To allow for good drainage, fill the interior space of the foundation frame with gravel; then use additional Class V around the outside of the framework to fill in any space between the foundation and the surrounding soil.

Creating a happy environment
To get the most out of your greenhouse, consider add-ons that extend the growing season and help to keep plants healthy. For example, you may want to purchase a misting system to prevent plants from getting too hot and to maintain proper humidity. (Small misting kits can be found for as little as $50.) Inexpensive additions such as fan kits, louvered windows and temperature-controlled roof vents not only aid cross-ventilation and help to keep the air temperature from getting too hot but also help to prevent the growth of plant-damaging molds and bacteria.


Temperature-controlled automatic roof vents help to regulate the greenhouse’s daytime temperatures by opening when it gets too hot inside the building.


Louvered windows allow for proper cross-ventilation. Notice the temperature-actuated piston — when the temperature gets too hot, the window automatically opens.

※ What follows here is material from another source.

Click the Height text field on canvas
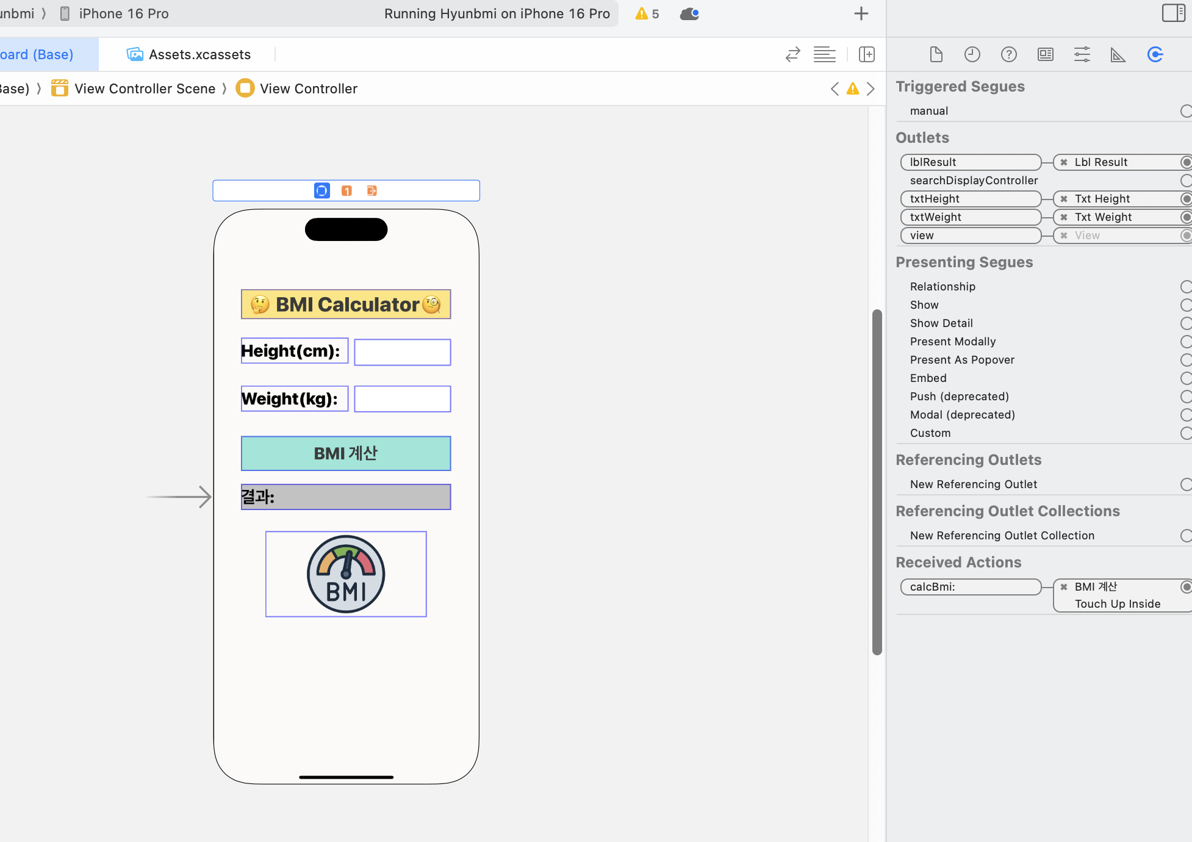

Though greenhouses can get very hot during the day, they can also get quite cold overnight or during winter. To battle temperature fluctuations, consider investing in a heating system. Auxiliary heaters include portable radiant units powered by natural or liquified-petroleum (LP) gas, small electric space heaters, ceramic and infrared heaters and forced-air blowers. Prices for small electric or ceramic heaters start at about $50; prices for larger gas heaters begin at about $300. The size, type and location of your greenhouse will ultimately determine what you should purchase.

As with any project, talk to local experts to learn what works best for your area; then determine your budget and buy accordingly. With proper research, planning and preparation, you can create a greenhouse that is a delight to look at and to work in — and save yourself time and money at the grocery store.